→ Stored data
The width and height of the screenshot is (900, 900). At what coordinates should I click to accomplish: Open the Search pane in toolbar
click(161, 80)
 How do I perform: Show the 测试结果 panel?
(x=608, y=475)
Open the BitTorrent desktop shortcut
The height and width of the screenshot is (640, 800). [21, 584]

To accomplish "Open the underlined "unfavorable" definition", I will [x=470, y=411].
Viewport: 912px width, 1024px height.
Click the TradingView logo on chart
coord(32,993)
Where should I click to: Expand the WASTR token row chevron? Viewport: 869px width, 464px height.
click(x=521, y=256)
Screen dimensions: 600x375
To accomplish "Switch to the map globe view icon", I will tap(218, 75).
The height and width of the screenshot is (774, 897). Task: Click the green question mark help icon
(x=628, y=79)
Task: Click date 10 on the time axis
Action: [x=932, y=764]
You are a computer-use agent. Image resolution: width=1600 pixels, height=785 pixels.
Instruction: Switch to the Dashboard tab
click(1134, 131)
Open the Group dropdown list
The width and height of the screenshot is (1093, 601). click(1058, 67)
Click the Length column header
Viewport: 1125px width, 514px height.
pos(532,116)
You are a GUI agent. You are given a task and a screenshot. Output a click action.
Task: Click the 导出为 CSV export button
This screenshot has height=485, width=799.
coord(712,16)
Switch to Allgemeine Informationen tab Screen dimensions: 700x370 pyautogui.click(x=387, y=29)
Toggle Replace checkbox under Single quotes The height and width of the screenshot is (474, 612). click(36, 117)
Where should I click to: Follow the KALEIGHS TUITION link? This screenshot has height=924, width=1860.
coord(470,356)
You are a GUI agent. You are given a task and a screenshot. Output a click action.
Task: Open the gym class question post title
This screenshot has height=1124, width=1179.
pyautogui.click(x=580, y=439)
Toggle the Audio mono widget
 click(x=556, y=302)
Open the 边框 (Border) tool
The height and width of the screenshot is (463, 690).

→ Exercise brief
Each record should be returned precisely as written.

→ Worked solution
The width and height of the screenshot is (900, 900). At what coordinates should I click to accomplish: Open the Search pane in toolbar
click(161, 80)
 How do I perform: Show the 测试结果 panel?
(x=608, y=475)
Open the BitTorrent desktop shortcut
The height and width of the screenshot is (640, 800). [21, 584]

To accomplish "Open the underlined "unfavorable" definition", I will [x=470, y=411].
Viewport: 912px width, 1024px height.
Click the TradingView logo on chart
coord(32,993)
Where should I click to: Expand the WASTR token row chevron? Viewport: 869px width, 464px height.
click(x=521, y=256)
Screen dimensions: 600x375
To accomplish "Switch to the map globe view icon", I will tap(218, 75).
The height and width of the screenshot is (774, 897). Task: Click the green question mark help icon
(x=628, y=79)
Task: Click date 10 on the time axis
Action: [x=932, y=764]
You are a computer-use agent. Image resolution: width=1600 pixels, height=785 pixels.
Instruction: Switch to the Dashboard tab
click(1134, 131)
Open the Group dropdown list
The width and height of the screenshot is (1093, 601). click(1058, 67)
Click the Length column header
Viewport: 1125px width, 514px height.
pos(532,116)
You are a GUI agent. You are given a task and a screenshot. Output a click action.
Task: Click the 导出为 CSV export button
This screenshot has height=485, width=799.
coord(712,16)
Switch to Allgemeine Informationen tab Screen dimensions: 700x370 pyautogui.click(x=387, y=29)
Toggle Replace checkbox under Single quotes The height and width of the screenshot is (474, 612). click(36, 117)
Where should I click to: Follow the KALEIGHS TUITION link? This screenshot has height=924, width=1860.
coord(470,356)
You are a GUI agent. You are given a task and a screenshot. Output a click action.
Task: Open the gym class question post title
This screenshot has height=1124, width=1179.
pyautogui.click(x=580, y=439)
Toggle the Audio mono widget
 click(x=556, y=302)
Open the 边框 (Border) tool
The height and width of the screenshot is (463, 690).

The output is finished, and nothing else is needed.